COVID-19 is contracted via direct contact, droplets in the air caused by a person with infection who sneezed, airborne particles from intubation, and the fecal-oral transmission. 


The standard face mask or surgical mask is a fluid-resistant material designed to prevent splashes of liquid and droplets from coming in contact with the wearer's mouth and nose. These single-use masks are used in hospitals where COVID-19 droplets are rampant and by civilians whenever they go out of their house. 


The respirator mask is designed to protect the wearer from small airborne particles in aerosol-generating procedures. They fit firmly and work well with eye protection. There are three types of respirator mask: FFP1, FFP2, and FFP3. FFP3 offers the highest level of protection among all types of respirators. 


According to the UK guidance published in February 2020, they claimed that both surgical mask and respirator masks provide 80% protection from SARS, a fairly similar virus compared to COVID-19. This guidance was based on a 2017 review before the SARS emerged. Most authorities in the UK use this guidance for recommendations on levels of protection from COVID-19. 


In March 2020, the Public Health England published a set of guidelines for using certain types of masks and the procedures before a PPE fitting. These guidelines are mainly directed to hospital workers.
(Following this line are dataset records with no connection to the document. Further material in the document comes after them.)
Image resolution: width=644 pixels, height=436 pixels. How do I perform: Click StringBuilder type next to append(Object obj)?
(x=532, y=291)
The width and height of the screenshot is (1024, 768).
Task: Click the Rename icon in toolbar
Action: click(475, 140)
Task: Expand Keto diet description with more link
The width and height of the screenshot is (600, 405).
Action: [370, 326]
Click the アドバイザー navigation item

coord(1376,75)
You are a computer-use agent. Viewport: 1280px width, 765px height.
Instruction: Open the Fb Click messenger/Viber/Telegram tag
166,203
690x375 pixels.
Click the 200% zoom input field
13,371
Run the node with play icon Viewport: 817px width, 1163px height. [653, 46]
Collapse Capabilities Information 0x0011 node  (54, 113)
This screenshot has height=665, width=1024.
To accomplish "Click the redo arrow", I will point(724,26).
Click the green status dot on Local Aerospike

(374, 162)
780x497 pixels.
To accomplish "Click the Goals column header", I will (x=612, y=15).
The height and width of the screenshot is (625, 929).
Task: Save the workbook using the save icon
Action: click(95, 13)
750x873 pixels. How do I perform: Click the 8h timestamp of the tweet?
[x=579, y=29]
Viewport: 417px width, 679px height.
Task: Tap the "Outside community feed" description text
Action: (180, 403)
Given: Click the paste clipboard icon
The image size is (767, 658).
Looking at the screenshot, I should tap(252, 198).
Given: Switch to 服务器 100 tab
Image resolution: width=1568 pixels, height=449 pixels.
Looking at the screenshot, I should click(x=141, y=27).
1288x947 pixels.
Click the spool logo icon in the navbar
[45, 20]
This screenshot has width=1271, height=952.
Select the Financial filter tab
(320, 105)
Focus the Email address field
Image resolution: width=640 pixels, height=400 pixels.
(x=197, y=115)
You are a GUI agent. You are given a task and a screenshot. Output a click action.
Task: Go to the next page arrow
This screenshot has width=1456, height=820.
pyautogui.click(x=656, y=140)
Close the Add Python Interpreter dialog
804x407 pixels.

The paper mainly suggests that:


  1. The hospital should gauge the level of risk of inspection within their premises before deciding on the proper PPE to wear.
  2. Before wearing masks or any type of PPE, the wearer should remove their jewelry. Tie their hair back, drink water, and urinate if they need to.


According to Public Health England, these are the times to use surgical face masks and an FFP3 respirator


When to use surgical face masks:


  1. In cohorted areas with no COVID-19 infected individuals
  2. Close contact with COVID-19 infected individuals (within one metre)


The wearer should also wear PPE.

When to use FFP3 respirator:


  1. Hospital procedures where you need to carry aerosol-generating procedures on a patient with confirmed or unconfirmed COVID-19 infection. 
  2. High-risk areas like the ICU. 


The wearer should also wear PPE, long-sleeved disposable gowns, gloves, and disposable eye protection. 

What is the verdict?


Standard face masks or surgical masks are as effective as respirator masks like N95, FFP2, FFP3, and so on, preventing airborne viruses such as influenza. However, it's still inconclusive whether face masks or respirators masks are superior to the other when it comes to "absolutely" preventing COVID-19 from entering the respiratory system in humans. 


It is clear, though, that both masks are needed to minimize the risk of contracting COVID-19. Both are best paired with PPEs. More research on how to further increase the protection level of certain protectants like PPE is ongoing. 


Aside from wearing protective gear such as face masks or respirators, one should also combine these protectants with relevant immune-strengthening habits like eating healthy, exercising, washing hands regularly, and social distancing.